Present challenge among the Finnish DSOs is to improve the security of supply, as illustrated above. Although more traditional approaches, such as replacing the overhead lines with underground cables, are typical, there is also an interest to implement some new solutions, which may turn out to be more cost-efficient than conventional ones. Here, one option is to have an islanding capability, provided by battery energy storage system (BESS), for a part of the distribution grid, to ensure the continuation of the supply also during the fault in the feeding network. The economic feasibility can be promoted by value stacking, so that during the normal operation conditions, the very same BESS is operating in frequency containment reserve market (FCR) to provide additional incomes for BESS operator[1]Alaperä, I. et al. (2019). Battery system as a service for a distribution system operator. Proceedings of 25th International Conference on Electricity Distribution CIRED 2019. https://www.cired-repository.org/handle/20.500.12455/91 . Furthermore, battery supply time can be improved by the demand response of the end users during the network outage[2]Manner, P. et al. (2021). Extending grid battery supply time by controlling residential heating loads. Proceedings of International Conference & Exhibition on Electricity Distribution CIRED 2021. https://doi.org/10.1049/icp.2021.1708.
European regulation is not allowing DSOs to own and operate batteries, except with a special justification under specific rules. Hence, the business model here is that a third-party company (here Fortum) owns the battery, sells system level flexibility (FCR) for a TSO (here Fingrid) in reserve markets, and local level flexibility for a DSO (here Elenia) by the service-level agreement (SLA). Economical feasibility is based on the incomes from FCR markets and savings in regulatory outage costs by DSO.
The first pilot case of such battery service for a DSO was installed in the medium voltage feeder of Elenia (a Finnish DSO).
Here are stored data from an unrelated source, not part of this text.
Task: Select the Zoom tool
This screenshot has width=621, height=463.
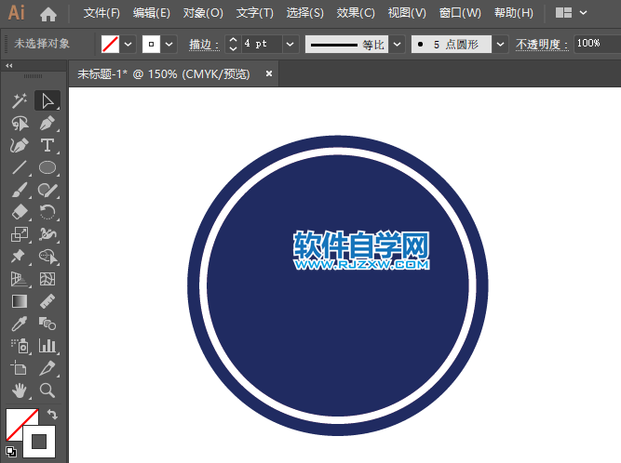Action: click(47, 390)
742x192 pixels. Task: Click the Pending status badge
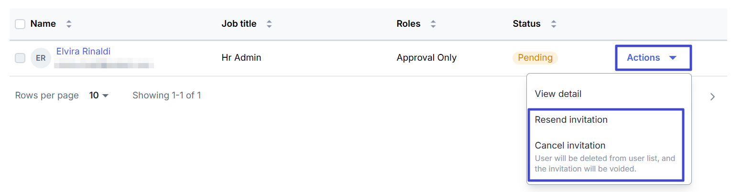click(535, 58)
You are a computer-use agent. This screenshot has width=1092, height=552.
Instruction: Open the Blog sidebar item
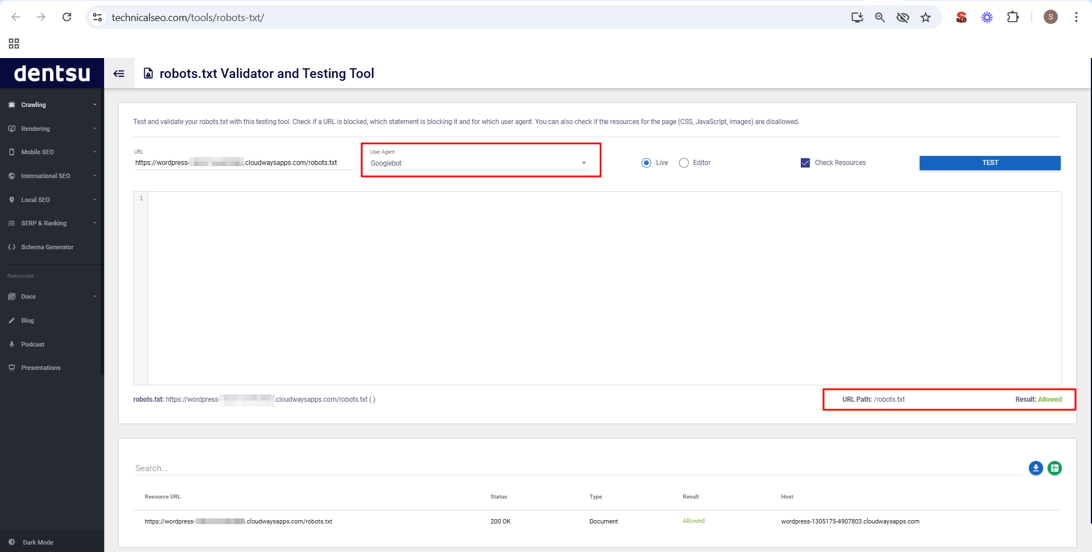tap(27, 320)
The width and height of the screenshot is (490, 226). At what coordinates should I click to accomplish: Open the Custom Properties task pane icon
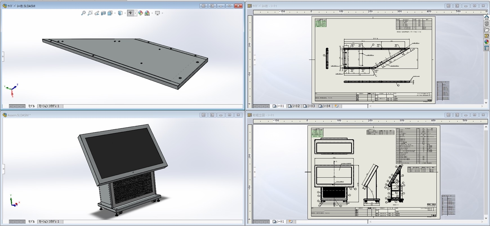tap(487, 48)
Network area covered by the battery system contains more than 100 customers and the average power of the area is 71 kW. In this pilot, Fortum made investments to the battery system related components, while the grid components and power conversion was invested by Elenia. During the normal operation, battery system is providing its capacity for FCR market, and in case of the sudden grid outage, it will provide energy for islanded part of the distribution network. If weather conditions are such that network outages are likely (high winds or heavy snow), Elenia can reserve battery solely for grid support, and during such situation, SoC (State of Charge) of the battery will be full, in order to provide maximum supply time.
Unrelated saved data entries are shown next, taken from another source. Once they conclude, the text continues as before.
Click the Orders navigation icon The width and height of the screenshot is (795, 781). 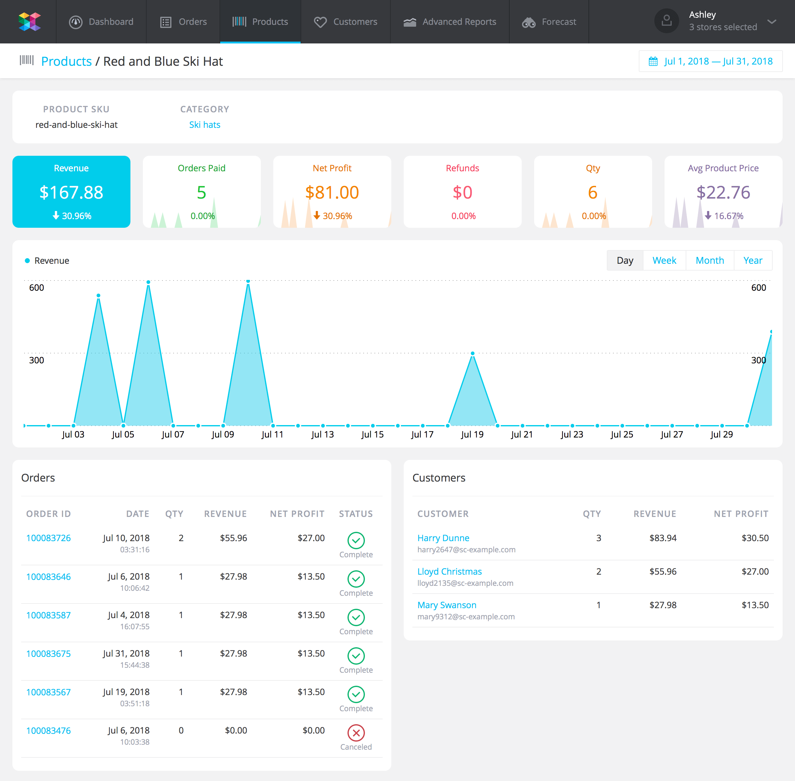[165, 21]
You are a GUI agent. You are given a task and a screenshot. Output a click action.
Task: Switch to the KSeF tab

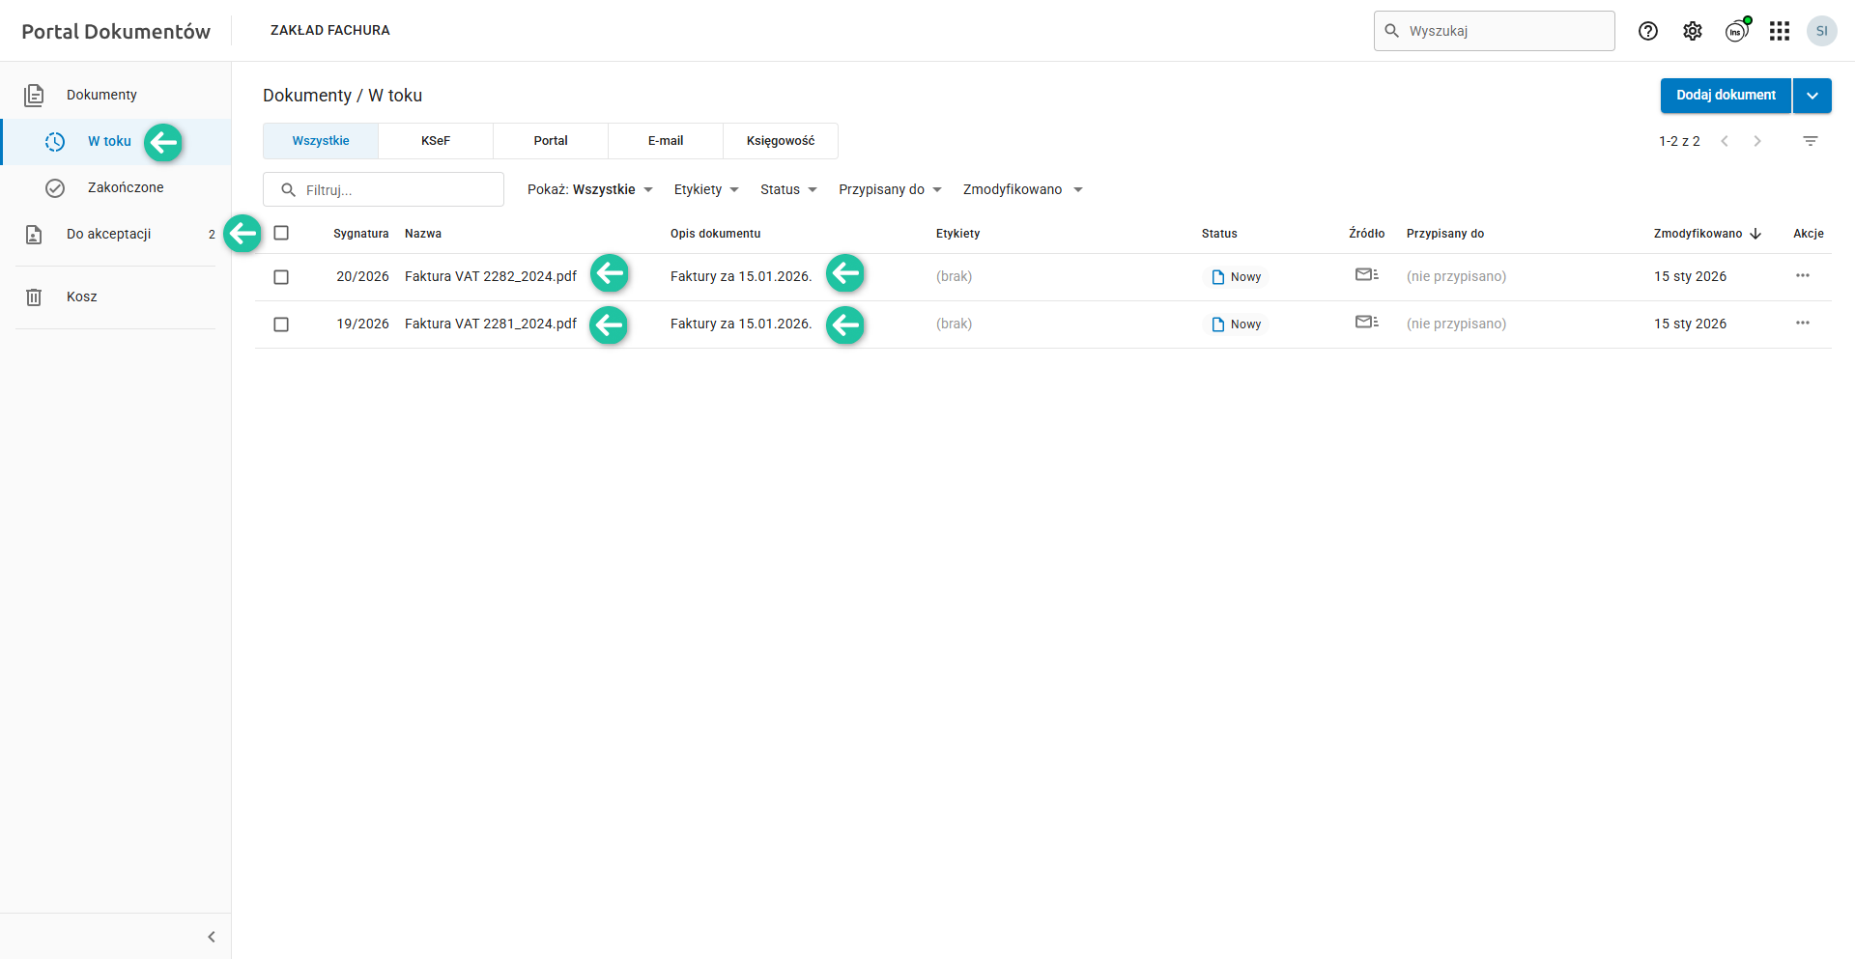click(x=436, y=141)
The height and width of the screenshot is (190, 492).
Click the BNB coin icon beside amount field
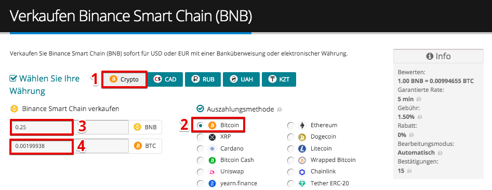137,127
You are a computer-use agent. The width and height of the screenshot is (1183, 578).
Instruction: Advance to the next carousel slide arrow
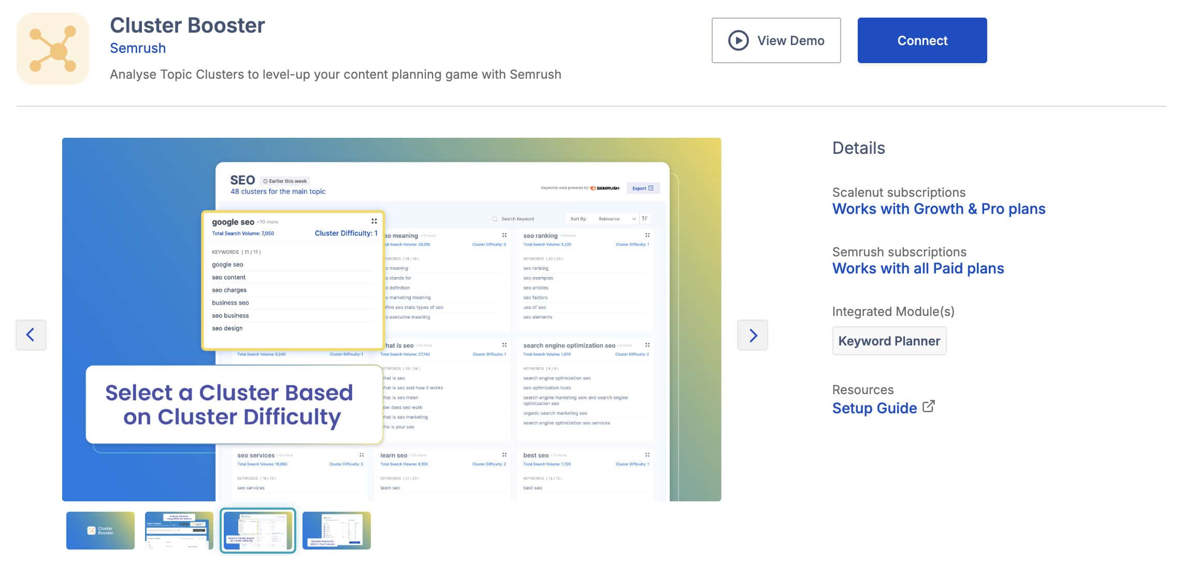[x=753, y=335]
As the needs of the DSO for a battery are only occasional, direct investment for a battery might not be economically justified, even if it was allowed by regulation. However, more value can be generated for battery investment by stacking the value of different use cases of the same battery. Hence, socio-economic costs of the battery investment can be decreased, if it is used for multiple services, such as for both TSO and DSO flexibility.
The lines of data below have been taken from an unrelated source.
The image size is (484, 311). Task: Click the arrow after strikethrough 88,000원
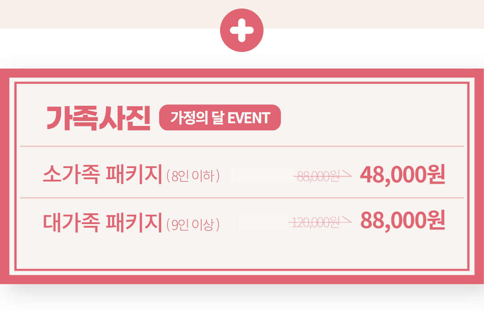346,174
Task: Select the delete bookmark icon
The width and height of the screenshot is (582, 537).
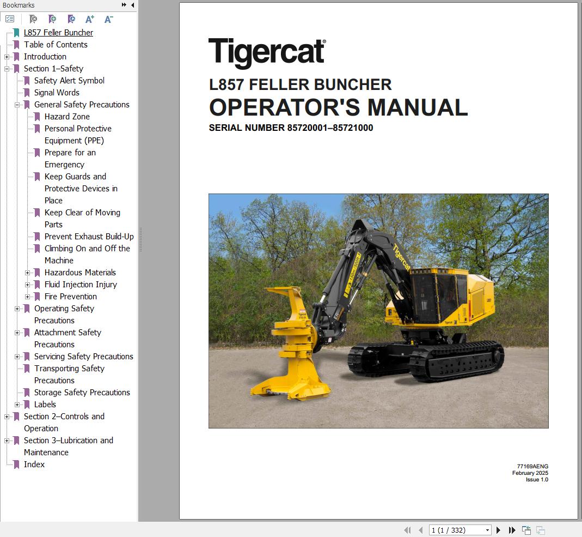Action: [33, 19]
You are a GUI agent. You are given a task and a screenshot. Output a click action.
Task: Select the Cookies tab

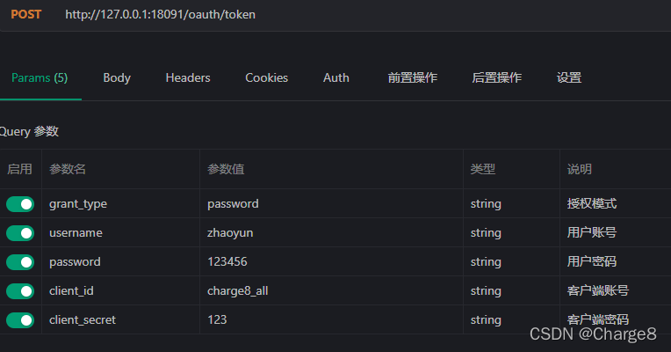point(267,78)
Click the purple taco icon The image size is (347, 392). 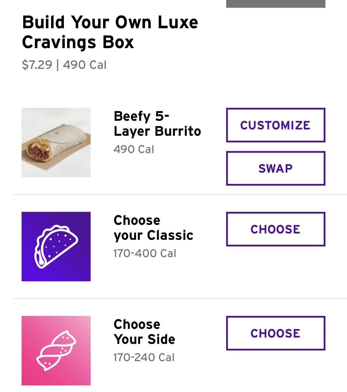56,246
Although regulation is prohibiting DSOs to own and operate battery energy storages, they can buy this as a service. However, as discussed above, present regulation model applied in Finland is incentivizing capital expenses over the operational costs. Hence, it is more profitable for a DSO to improve the quality of supply by network investments than by services. In this case, a part of the costs of the system (grid connection and converters) are actually DSO investments, which make it more profitable for a DSO.
There is lots of research and development, as well as ongoing discussions, about the local flexibility markets. However, solution illustrated here is more B2B type of contract than an open market. Nevertheless, this will not diminish the need for local flexibility market.
EcoGrid 2.0 is a project that demonstrates how flexibility can be utilized to offer power system services to both the TSO and DSOs. It is the continuation of the EcoGrid EU project, where the use of real-time minute price signals to shift consumption, and thus balance the power system, was studied[1]Dansk Energi (2019). EcoGrid 2.0 - Main Results and Findings (2019). http://www.ecogrid.dk/src/EcoGrid%202.0%20Main%20Results%20and%20Findings.pdf?dl=0 .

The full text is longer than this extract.